To evaluate how SES and family characteristics are related to children’s dietary intake temporal patterns, multinominal logistic regression analysis was employed to explore the associations between socioeconomic and parental factors and dietary intake temporal patterns in early childhood. A backward stepwise approach was used to select significant factors. Variables were chosen based on existing literature [43,44,45] as anticipated predictors of dietary intake temporal patterns or exposures, including parental education level, occupational status, weight status, smoking status during pregnancy, age at birth, household income, and the presence of siblings at birth. Due to the high correlation between maternal and paternal characteristics, these factors were analyzed separately to investigate their contributions to dietary intake temporal patterns.
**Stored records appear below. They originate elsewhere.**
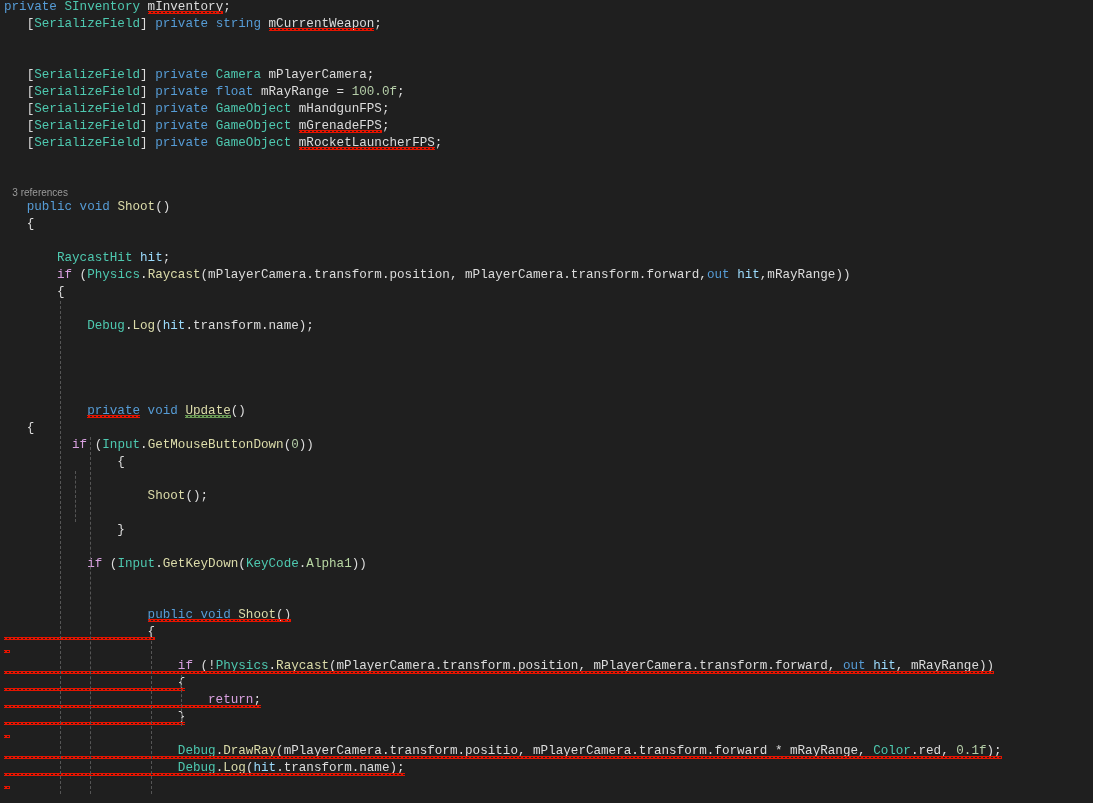 This screenshot has width=1093, height=803. What do you see at coordinates (192, 446) in the screenshot?
I see `code-line: if (Input.GetMouseButtonDown(0))` at bounding box center [192, 446].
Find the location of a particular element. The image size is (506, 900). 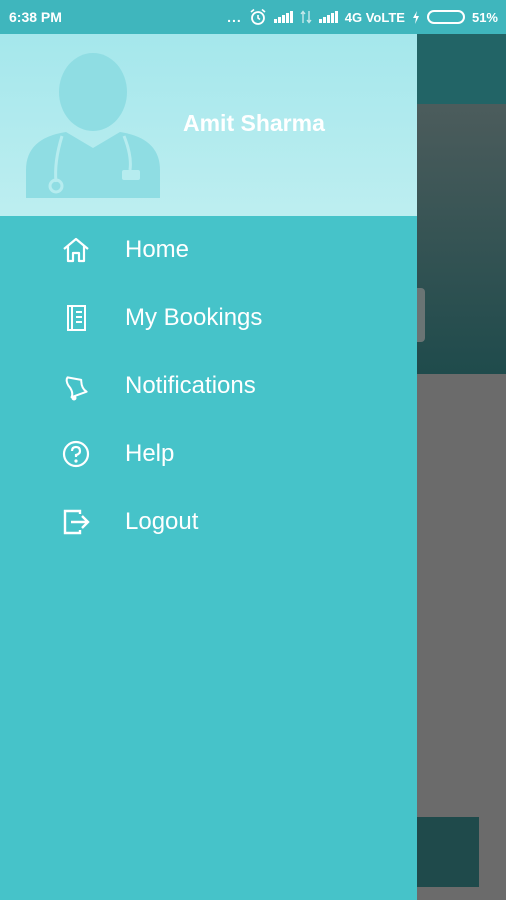

battery-percent: 51% is located at coordinates (484, 17).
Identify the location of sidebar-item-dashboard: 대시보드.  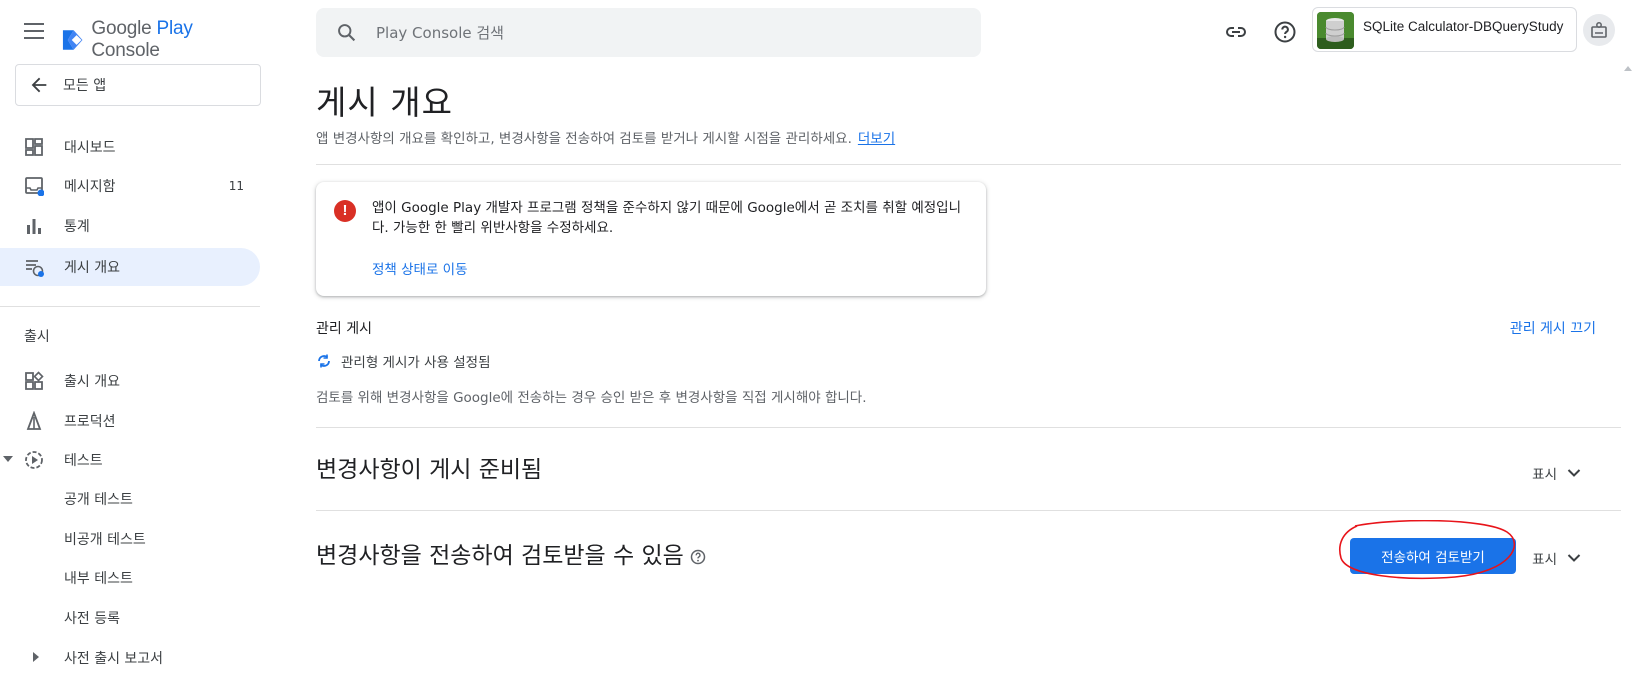
(130, 147).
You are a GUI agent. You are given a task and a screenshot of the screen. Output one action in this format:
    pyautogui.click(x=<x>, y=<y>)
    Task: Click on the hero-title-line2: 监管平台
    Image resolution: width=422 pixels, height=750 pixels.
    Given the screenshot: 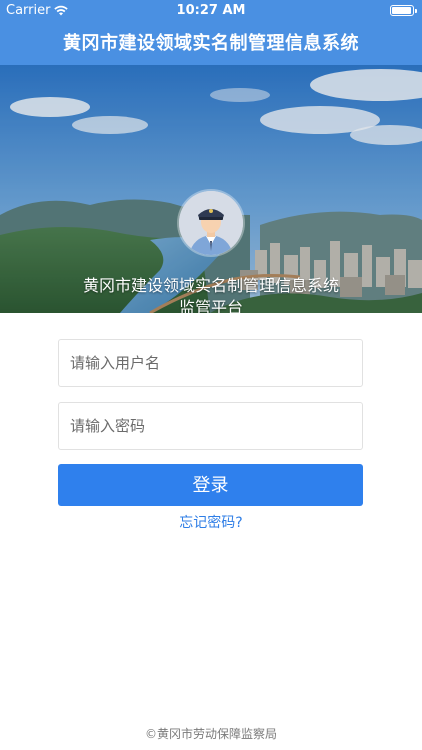 What is the action you would take?
    pyautogui.click(x=210, y=306)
For a sensitivity analysis, linear regression analysis was repeated using recalculated diet quality scores that excluded the component corresponding to the food groups of interest. This applied to fruit, vegetable, dairy, meat and fish, and SSB, as these were the food groups included as components of the diet quality score. For example, when examining associations between temporal patterns of fruit intake and overall diet quality, the fruit component was omitted from the score. This approach allowed us to investigate the independent contribution of specific dietary intake temporal patterns to overall diet quality, while minimizing potential inflation from the intake of the group under investigation.

Children with missing values in multiple covariates were excluded from the regression analysis. Assumptions for regression analysis were verified and collinearity between variables was assessed. Data analysis was performed with IBM SPSS Statistics version 28 and R version 4.4.1. Statistical significance was set at p < 0.05.